───── Given records

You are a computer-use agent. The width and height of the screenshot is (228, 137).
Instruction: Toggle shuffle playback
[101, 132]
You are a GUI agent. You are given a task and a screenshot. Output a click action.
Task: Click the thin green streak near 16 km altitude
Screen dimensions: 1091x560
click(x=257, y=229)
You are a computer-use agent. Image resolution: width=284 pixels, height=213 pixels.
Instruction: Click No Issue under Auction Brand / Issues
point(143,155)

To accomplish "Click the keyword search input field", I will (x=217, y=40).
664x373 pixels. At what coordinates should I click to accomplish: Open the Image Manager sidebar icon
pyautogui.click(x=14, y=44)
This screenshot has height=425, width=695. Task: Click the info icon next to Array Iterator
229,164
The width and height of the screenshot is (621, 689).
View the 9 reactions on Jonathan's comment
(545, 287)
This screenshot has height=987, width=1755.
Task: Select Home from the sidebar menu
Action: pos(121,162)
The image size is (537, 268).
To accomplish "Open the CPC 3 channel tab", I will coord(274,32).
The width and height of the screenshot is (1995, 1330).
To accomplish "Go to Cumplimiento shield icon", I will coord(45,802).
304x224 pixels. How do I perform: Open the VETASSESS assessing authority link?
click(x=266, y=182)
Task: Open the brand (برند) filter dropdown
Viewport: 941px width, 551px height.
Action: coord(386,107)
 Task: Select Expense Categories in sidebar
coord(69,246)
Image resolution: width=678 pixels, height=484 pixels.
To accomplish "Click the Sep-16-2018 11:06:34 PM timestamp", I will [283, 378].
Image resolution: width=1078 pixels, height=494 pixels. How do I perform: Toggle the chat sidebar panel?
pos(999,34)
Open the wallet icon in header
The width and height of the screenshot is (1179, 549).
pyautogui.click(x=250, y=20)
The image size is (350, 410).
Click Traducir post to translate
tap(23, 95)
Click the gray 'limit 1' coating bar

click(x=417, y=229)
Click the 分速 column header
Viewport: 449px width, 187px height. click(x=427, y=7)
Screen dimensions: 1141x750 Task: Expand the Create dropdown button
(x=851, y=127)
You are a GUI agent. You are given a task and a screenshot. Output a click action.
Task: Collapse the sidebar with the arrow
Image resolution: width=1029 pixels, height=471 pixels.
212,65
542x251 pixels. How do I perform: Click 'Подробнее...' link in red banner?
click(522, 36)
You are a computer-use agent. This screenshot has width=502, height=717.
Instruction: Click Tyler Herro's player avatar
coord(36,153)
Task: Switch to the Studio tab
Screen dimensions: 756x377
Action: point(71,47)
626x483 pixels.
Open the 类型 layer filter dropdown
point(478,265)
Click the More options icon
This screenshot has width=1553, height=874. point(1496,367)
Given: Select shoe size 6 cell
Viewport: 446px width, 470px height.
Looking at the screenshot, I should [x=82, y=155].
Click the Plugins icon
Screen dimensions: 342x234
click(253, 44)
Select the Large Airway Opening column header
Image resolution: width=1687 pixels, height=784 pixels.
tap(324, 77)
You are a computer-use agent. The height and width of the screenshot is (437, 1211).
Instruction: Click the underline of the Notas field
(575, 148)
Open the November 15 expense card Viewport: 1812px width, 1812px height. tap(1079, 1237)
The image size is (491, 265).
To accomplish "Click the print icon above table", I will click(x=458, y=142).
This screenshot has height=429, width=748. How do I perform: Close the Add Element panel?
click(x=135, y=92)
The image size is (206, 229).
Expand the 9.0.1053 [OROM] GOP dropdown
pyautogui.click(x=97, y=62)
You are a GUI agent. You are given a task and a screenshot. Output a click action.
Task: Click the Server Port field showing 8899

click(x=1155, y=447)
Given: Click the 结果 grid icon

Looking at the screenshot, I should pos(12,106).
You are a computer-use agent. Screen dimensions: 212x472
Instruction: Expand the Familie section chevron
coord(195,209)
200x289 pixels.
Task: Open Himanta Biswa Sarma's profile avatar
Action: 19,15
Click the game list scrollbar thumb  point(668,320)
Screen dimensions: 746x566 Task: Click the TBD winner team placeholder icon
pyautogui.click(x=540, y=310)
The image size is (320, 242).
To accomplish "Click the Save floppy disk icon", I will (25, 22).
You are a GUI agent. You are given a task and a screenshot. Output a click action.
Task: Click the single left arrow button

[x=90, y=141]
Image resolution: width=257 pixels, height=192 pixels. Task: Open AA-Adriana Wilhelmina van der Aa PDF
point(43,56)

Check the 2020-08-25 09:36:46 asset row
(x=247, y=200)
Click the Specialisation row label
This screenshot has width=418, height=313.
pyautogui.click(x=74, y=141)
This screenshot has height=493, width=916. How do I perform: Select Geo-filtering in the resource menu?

──────────

- [What you will do]:
Your task is to reproduce all of the records exactly.

- [Answer below]:
You are a computer-use agent. The width and height of the screenshot is (228, 137).
Instruction: Toggle shuffle playback
[101, 132]
You are a GUI agent. You are given a task and a screenshot. Output a click action.
Task: Click the thin green streak near 16 km altitude
Screen dimensions: 1091x560
click(x=257, y=229)
You are a computer-use agent. Image resolution: width=284 pixels, height=213 pixels.
Instruction: Click No Issue under Auction Brand / Issues
point(143,155)

To accomplish "Click the keyword search input field", I will (x=217, y=40).
664x373 pixels. At what coordinates should I click to accomplish: Open the Image Manager sidebar icon
pyautogui.click(x=14, y=44)
This screenshot has height=425, width=695. Task: Click the info icon next to Array Iterator
229,164
The width and height of the screenshot is (621, 689).
View the 9 reactions on Jonathan's comment
(545, 287)
This screenshot has height=987, width=1755.
Task: Select Home from the sidebar menu
Action: pos(121,162)
The image size is (537, 268).
To accomplish "Open the CPC 3 channel tab", I will coord(274,32).
The width and height of the screenshot is (1995, 1330).
To accomplish "Go to Cumplimiento shield icon", I will coord(45,802).
304x224 pixels. How do I perform: Open the VETASSESS assessing authority link?
click(x=266, y=182)
Task: Open the brand (برند) filter dropdown
Viewport: 941px width, 551px height.
Action: coord(386,107)
 Task: Select Expense Categories in sidebar
coord(69,246)
Image resolution: width=678 pixels, height=484 pixels.
To accomplish "Click the Sep-16-2018 11:06:34 PM timestamp", I will [283, 378].
Image resolution: width=1078 pixels, height=494 pixels. How do I perform: Toggle the chat sidebar panel?
pos(999,34)
Open the wallet icon in header
The width and height of the screenshot is (1179, 549).
pyautogui.click(x=250, y=20)
The image size is (350, 410).
Click Traducir post to translate
tap(23, 95)
Click the gray 'limit 1' coating bar

click(x=417, y=229)
Click the 分速 column header
Viewport: 449px width, 187px height. click(x=427, y=7)
Screen dimensions: 1141x750 Task: Expand the Create dropdown button
(x=851, y=127)
You are a GUI agent. You are given a task and a screenshot. Output a click action.
Task: Collapse the sidebar with the arrow
Image resolution: width=1029 pixels, height=471 pixels.
212,65
542x251 pixels. How do I perform: Click 'Подробнее...' link in red banner?
click(522, 36)
You are a computer-use agent. This screenshot has width=502, height=717.
Instruction: Click Tyler Herro's player avatar
coord(36,153)
Task: Switch to the Studio tab
Screen dimensions: 756x377
Action: point(71,47)
626x483 pixels.
Open the 类型 layer filter dropdown
point(478,265)
Click the More options icon
This screenshot has width=1553, height=874. point(1496,367)
Given: Select shoe size 6 cell
Viewport: 446px width, 470px height.
Looking at the screenshot, I should [x=82, y=155].
Click the Plugins icon
Screen dimensions: 342x234
click(253, 44)
Select the Large Airway Opening column header
Image resolution: width=1687 pixels, height=784 pixels.
tap(324, 77)
You are a computer-use agent. The height and width of the screenshot is (437, 1211).
Instruction: Click the underline of the Notas field
(575, 148)
Open the November 15 expense card Viewport: 1812px width, 1812px height. tap(1079, 1237)
The image size is (491, 265).
To accomplish "Click the print icon above table", I will click(x=458, y=142).
This screenshot has height=429, width=748. How do I perform: Close the Add Element panel?
click(x=135, y=92)
The image size is (206, 229).
Expand the 9.0.1053 [OROM] GOP dropdown
pyautogui.click(x=97, y=62)
You are a GUI agent. You are given a task and a screenshot. Output a click action.
Task: Click the Server Port field showing 8899

click(x=1155, y=447)
Given: Click the 结果 grid icon

Looking at the screenshot, I should pos(12,106).
You are a computer-use agent. Screen dimensions: 212x472
Instruction: Expand the Familie section chevron
coord(195,209)
200x289 pixels.
Task: Open Himanta Biswa Sarma's profile avatar
Action: 19,15
Click the game list scrollbar thumb  point(668,320)
Screen dimensions: 746x566 Task: Click the TBD winner team placeholder icon
pyautogui.click(x=540, y=310)
The image size is (320, 242).
To accomplish "Click the Save floppy disk icon", I will (25, 22).
You are a GUI agent. You are given a task and a screenshot. Output a click action.
Task: Click the single left arrow button

[x=90, y=141]
Image resolution: width=257 pixels, height=192 pixels. Task: Open AA-Adriana Wilhelmina van der Aa PDF
point(43,56)

Check the 2020-08-25 09:36:46 asset row
(x=247, y=200)
Click the Specialisation row label
This screenshot has width=418, height=313.
pyautogui.click(x=74, y=141)
This screenshot has height=493, width=916. How do I perform: Select Geo-filtering in the resource menu?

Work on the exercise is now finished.